[Stored data entries]
- Opening Delimiter -
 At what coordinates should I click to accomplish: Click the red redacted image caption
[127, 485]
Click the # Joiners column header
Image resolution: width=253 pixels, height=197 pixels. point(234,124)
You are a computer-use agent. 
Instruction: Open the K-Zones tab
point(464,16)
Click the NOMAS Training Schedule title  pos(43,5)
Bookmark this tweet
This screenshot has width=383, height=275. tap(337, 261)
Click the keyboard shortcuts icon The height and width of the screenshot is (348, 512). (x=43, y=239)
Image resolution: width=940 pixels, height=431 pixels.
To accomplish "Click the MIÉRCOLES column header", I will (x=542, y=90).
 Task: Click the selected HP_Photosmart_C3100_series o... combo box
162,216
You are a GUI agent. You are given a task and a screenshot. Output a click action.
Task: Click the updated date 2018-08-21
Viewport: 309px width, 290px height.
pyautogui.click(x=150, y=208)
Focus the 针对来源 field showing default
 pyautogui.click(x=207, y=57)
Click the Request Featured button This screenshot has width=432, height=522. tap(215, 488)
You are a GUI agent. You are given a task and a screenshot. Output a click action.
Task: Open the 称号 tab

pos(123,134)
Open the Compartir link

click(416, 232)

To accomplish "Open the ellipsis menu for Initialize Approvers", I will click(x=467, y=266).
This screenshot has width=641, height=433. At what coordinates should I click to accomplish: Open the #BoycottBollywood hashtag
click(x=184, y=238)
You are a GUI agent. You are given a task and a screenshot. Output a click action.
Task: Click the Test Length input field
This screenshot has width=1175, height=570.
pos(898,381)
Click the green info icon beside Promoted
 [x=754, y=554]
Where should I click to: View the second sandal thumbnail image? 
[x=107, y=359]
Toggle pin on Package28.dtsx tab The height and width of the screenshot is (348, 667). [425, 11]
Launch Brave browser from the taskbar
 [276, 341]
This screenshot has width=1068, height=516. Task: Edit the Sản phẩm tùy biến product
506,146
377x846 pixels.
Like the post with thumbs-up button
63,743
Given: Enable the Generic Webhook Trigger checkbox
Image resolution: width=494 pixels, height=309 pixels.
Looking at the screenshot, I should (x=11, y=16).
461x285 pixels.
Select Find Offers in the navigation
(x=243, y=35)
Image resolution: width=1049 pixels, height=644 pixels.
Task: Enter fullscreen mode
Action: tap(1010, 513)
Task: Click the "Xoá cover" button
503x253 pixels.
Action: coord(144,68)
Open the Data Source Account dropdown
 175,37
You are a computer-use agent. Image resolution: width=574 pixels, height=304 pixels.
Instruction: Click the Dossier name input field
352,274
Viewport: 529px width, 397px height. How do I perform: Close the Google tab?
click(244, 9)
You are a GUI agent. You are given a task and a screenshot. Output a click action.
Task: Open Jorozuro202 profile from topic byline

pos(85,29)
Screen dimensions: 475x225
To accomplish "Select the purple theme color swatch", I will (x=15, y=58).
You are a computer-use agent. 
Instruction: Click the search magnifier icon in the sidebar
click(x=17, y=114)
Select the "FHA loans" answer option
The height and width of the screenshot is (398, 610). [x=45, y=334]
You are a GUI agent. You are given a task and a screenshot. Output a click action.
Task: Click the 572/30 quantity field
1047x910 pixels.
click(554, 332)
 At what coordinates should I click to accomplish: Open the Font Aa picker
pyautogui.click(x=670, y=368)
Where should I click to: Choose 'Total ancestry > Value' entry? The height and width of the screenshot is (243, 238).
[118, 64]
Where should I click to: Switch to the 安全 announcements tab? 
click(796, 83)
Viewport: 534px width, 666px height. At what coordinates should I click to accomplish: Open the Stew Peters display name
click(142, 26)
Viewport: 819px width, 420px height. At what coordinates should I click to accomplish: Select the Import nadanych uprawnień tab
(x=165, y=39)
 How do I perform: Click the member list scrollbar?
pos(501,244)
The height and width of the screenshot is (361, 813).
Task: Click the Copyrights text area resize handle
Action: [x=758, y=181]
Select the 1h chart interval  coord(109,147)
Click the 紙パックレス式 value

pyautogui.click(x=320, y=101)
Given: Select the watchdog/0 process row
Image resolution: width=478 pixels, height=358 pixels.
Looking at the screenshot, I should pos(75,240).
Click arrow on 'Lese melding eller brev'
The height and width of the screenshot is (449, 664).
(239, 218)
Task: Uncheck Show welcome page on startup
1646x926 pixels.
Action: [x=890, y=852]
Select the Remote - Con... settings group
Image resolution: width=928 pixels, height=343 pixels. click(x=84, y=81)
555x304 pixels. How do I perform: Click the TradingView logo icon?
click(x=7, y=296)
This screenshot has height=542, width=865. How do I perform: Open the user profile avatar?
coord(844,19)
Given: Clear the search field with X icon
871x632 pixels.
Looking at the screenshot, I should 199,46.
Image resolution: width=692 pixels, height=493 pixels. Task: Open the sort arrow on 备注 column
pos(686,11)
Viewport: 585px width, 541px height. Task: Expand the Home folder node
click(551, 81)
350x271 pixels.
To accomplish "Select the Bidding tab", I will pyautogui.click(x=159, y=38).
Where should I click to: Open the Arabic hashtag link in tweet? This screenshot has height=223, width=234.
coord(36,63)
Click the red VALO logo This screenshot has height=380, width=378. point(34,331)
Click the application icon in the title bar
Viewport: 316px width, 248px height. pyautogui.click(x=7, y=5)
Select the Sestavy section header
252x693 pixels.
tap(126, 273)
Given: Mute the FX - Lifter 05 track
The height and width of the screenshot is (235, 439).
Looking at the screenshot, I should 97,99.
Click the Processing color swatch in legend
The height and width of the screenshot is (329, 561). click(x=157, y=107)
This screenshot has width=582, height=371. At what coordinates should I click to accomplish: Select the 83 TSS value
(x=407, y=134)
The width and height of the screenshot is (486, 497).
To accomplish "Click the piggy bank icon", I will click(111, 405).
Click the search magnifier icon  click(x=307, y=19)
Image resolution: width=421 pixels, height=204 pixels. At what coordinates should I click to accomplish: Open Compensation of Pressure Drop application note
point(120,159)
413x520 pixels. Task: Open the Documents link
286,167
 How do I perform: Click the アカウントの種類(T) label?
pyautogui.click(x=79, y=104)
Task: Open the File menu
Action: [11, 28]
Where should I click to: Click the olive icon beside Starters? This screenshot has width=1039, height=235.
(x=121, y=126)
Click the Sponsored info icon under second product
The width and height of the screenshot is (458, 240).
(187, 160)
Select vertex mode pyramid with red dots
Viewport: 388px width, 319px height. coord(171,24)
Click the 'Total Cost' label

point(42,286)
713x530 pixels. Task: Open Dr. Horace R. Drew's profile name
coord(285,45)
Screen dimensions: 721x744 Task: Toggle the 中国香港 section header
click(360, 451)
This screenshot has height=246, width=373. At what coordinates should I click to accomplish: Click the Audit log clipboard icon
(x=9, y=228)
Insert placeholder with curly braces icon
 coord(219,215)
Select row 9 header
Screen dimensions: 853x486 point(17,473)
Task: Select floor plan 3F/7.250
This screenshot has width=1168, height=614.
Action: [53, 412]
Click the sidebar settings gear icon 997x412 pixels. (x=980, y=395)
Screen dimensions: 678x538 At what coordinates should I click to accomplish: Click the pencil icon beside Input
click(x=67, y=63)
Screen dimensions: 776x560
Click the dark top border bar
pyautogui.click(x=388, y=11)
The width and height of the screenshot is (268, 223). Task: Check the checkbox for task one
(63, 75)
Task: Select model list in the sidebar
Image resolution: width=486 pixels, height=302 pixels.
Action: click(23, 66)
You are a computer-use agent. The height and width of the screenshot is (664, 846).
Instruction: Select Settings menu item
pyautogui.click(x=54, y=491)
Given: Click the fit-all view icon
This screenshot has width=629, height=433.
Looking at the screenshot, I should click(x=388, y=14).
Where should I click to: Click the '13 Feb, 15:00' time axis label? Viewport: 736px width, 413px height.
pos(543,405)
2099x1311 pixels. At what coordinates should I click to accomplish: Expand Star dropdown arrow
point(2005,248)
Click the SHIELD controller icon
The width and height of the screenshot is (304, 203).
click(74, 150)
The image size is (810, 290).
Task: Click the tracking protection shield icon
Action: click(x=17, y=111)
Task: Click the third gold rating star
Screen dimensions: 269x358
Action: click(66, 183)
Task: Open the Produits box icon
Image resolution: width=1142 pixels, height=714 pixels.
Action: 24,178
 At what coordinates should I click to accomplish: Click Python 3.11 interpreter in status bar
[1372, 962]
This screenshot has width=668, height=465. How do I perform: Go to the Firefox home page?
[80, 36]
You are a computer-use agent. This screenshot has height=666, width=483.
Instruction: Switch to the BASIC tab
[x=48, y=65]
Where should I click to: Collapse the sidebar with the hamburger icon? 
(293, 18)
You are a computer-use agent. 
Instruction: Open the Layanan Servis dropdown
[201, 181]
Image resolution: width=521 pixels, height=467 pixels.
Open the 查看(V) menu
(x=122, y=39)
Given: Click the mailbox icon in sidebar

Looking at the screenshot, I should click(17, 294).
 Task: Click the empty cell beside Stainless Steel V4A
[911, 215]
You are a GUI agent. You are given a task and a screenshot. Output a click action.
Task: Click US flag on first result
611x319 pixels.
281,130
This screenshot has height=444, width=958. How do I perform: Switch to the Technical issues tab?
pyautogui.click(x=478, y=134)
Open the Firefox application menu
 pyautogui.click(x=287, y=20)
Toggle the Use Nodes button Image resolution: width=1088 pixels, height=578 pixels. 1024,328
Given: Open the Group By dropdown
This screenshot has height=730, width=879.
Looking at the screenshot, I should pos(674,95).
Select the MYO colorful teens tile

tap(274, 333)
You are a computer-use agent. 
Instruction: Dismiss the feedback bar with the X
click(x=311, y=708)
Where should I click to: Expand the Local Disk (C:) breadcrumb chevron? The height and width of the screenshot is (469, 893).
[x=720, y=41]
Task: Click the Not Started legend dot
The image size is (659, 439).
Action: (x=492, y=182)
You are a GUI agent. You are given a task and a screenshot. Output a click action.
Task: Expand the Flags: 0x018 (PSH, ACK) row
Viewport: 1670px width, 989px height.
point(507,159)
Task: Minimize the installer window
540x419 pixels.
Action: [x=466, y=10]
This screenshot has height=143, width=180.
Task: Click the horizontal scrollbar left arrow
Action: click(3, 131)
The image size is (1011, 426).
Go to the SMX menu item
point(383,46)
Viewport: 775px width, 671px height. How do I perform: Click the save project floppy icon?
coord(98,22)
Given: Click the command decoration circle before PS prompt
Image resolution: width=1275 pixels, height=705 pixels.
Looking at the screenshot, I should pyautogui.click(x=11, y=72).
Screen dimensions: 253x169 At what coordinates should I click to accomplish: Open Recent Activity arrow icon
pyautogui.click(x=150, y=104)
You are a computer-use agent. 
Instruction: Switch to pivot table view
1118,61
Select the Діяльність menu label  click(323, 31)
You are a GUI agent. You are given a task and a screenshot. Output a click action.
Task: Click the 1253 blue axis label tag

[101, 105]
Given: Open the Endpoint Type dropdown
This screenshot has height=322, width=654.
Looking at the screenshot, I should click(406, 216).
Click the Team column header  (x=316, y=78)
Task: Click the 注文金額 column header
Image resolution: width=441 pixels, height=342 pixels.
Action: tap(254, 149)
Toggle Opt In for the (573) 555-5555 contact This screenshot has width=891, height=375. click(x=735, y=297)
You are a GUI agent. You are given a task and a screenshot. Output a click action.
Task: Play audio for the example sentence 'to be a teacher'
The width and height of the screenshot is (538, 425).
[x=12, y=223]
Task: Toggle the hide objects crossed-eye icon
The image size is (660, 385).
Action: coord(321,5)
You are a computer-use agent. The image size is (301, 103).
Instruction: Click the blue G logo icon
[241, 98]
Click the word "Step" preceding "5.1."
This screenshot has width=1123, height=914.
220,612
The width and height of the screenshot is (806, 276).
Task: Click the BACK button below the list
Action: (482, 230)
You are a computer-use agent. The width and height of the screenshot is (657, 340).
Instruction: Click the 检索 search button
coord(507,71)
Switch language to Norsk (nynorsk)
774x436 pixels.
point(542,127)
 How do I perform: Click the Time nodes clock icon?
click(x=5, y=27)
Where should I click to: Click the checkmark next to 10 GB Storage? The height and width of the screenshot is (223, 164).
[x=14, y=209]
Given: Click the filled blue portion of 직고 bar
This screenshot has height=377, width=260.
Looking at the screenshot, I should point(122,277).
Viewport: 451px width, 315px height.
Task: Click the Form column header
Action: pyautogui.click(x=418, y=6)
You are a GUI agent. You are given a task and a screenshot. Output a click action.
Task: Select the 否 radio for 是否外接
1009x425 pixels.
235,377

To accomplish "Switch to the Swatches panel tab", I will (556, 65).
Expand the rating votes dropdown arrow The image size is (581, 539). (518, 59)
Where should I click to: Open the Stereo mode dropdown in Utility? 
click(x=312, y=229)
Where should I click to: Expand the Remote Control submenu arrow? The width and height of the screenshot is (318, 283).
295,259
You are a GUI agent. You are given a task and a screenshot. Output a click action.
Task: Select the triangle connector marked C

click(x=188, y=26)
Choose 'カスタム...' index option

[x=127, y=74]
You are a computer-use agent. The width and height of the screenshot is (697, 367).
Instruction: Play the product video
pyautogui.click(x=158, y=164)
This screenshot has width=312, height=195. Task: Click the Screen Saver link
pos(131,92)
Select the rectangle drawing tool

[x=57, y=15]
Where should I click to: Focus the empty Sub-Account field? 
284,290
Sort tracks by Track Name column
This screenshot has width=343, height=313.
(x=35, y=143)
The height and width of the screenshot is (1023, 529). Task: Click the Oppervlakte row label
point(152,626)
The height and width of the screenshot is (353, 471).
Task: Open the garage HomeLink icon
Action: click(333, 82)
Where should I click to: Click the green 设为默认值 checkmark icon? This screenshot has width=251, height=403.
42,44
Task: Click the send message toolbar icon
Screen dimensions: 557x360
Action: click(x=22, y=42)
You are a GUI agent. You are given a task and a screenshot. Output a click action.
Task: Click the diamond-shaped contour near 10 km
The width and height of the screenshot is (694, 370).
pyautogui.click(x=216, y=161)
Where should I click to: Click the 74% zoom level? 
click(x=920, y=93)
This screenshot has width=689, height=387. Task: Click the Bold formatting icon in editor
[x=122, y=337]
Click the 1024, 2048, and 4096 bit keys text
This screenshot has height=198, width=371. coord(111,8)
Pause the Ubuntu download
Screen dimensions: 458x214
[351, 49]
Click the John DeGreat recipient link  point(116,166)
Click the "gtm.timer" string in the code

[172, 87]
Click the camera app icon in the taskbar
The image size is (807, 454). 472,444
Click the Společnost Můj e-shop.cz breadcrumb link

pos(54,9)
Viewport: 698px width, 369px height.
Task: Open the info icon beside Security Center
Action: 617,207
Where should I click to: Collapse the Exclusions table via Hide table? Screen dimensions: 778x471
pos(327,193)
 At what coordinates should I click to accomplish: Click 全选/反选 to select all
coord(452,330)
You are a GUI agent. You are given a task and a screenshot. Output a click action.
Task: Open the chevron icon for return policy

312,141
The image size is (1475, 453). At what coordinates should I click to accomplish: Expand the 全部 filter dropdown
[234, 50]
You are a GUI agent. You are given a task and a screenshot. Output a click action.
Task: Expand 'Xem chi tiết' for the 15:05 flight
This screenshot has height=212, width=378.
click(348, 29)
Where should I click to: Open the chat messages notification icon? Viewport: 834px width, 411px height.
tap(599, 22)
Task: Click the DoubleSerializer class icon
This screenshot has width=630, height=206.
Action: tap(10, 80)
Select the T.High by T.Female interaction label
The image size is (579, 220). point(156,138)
- Closing Delimiter -
EXERCISE INSTRUCTIONS:
Within the data above, the span starting at the line containing "Where should I click to: Expand the Local" and ending at the line containing "Task: Minimize the installer window" is to be retyped exactly, with no other lines.

WRITTEN RESPONSE:
Where should I click to: Expand the Local Disk (C:) breadcrumb chevron? The height and width of the screenshot is (469, 893).
[x=720, y=41]
Task: Click the Not Started legend dot
The image size is (659, 439).
Action: (x=492, y=182)
You are a GUI agent. You are given a task and a screenshot. Output a click action.
Task: Expand the Flags: 0x018 (PSH, ACK) row
Viewport: 1670px width, 989px height.
point(507,159)
Task: Minimize the installer window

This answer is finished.